The Patriot and Union was a four-page broadsheet, explains Donald Gilliland, a current reporter at the Patriot-News. And broadsheets, in the 1860s, were in the habit of printing major political speeches, regardless of their deliverers. Two days after Lincoln delivered the Address—on November 21, 1863—the Patriot and Union, as part of its broader coverage of Lincoln's visit to Gettysburg, printed the full text of the address as provided by the AP. The paper did so, Gilliland notes, "without editorial comment."

The Patriot and Union also printed speeches delivered to honor the Gettysburg dedication given by luminaries around the country—including remarks from Secretary of State William Seward, New York governor Horatio Seymour, and the orator Edward Everett. (It did so, it seems, reluctantly. Its introduction to Everett's speech reads like so: "It is something that belongs to the history of the times, or we would not publish it.") 

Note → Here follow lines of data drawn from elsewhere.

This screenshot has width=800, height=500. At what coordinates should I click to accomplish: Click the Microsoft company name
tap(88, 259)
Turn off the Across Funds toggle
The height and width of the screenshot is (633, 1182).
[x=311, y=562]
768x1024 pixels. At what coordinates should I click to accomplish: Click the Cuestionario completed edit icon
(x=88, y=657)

So that was the "civic duty" part of things. Having done that, the newspaper's reporters and editors did what newspaper and editors of the time were wont to do: editorialize. They saw the Gettysburg dedication for what it was, in part: political theater. Their description of it reflected that perspective. But it also reflected frustration with the transportation technology of the time: There was a problem with the train service that brought many visitors—reporters among them—to Gettysburg for the dedication ceremony. "Newspapers focused on this," Gilliland notes, "because it was a major snafu that left thousands stranded in Hanover unable—after traveling hundreds, sometimes thousands of miles—to attend the event."

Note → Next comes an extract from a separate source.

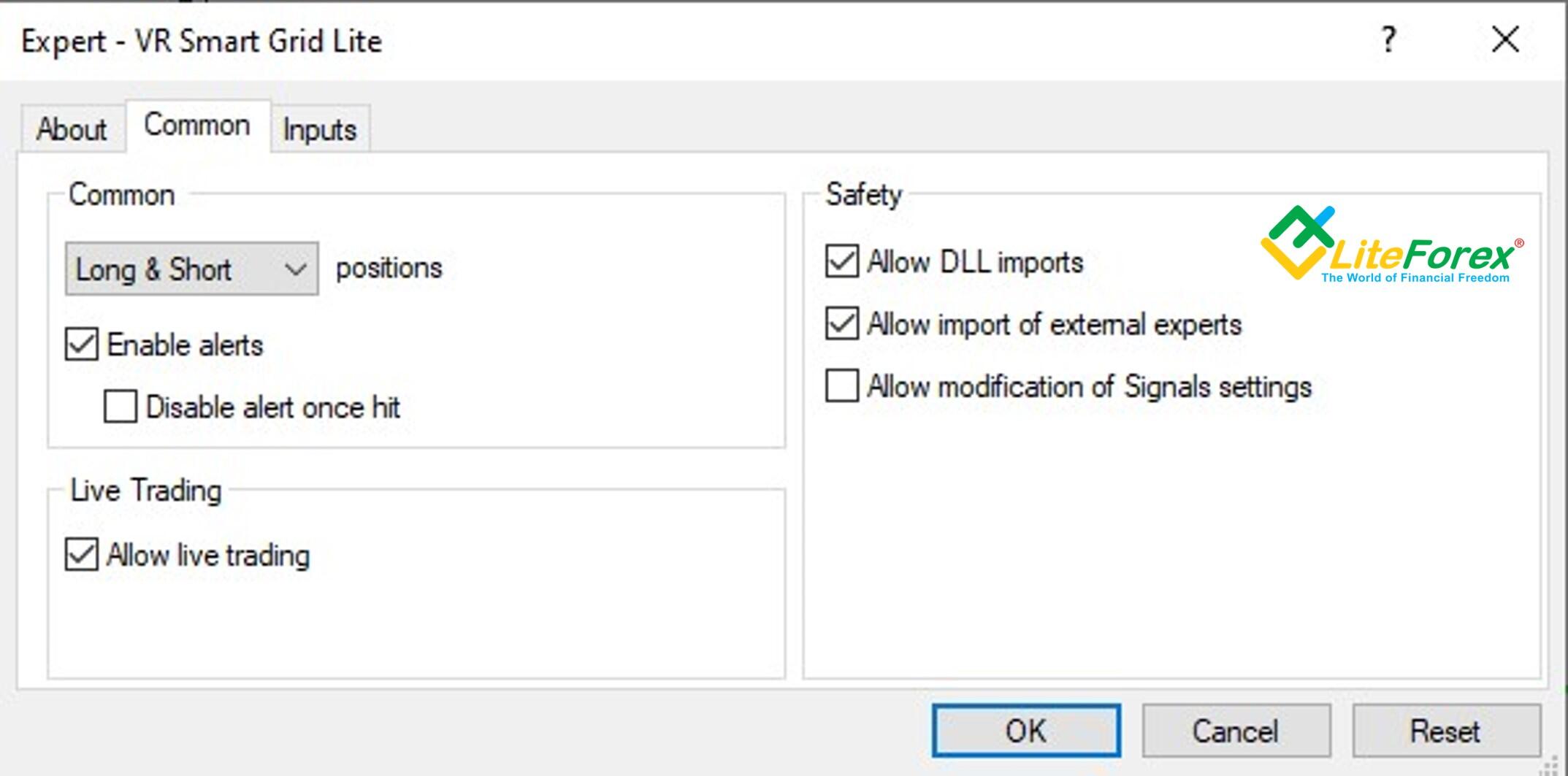This screenshot has width=1568, height=776.
Task: Toggle Allow DLL imports checkbox
Action: (x=842, y=261)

As a result, "the newspaper's own news account of the proceedings focuses largely on the lousy train service to and from Gettysburg." It focuses, as well, on the events at the Hanover inn where many of the weary would-travelers waited out their stranding. ("The amount of blasphemy manufactured at that little hotel," the paper put it, understatedly, "was considerable.")

To sum up: You have reporters who are sent to Gettysburg to cover an event they see as empty pageantry staring a president they see as a joke. Oh, and that president is responsible for imprisoning their colleagues for 16 days without due process of law. And then! The train meant to take them to do their work gets stuck in Hanover, which means that they themselves get stuck in Hanover.

In that context, it is entirely understandable that these newspapermen would write the following, frustrated, now-retracted words

We pass over the silly remarks of the President. For the credit of the nation we are willing that the veil of oblivion shall be dropped over them and that they shall be no more repeated or thought of.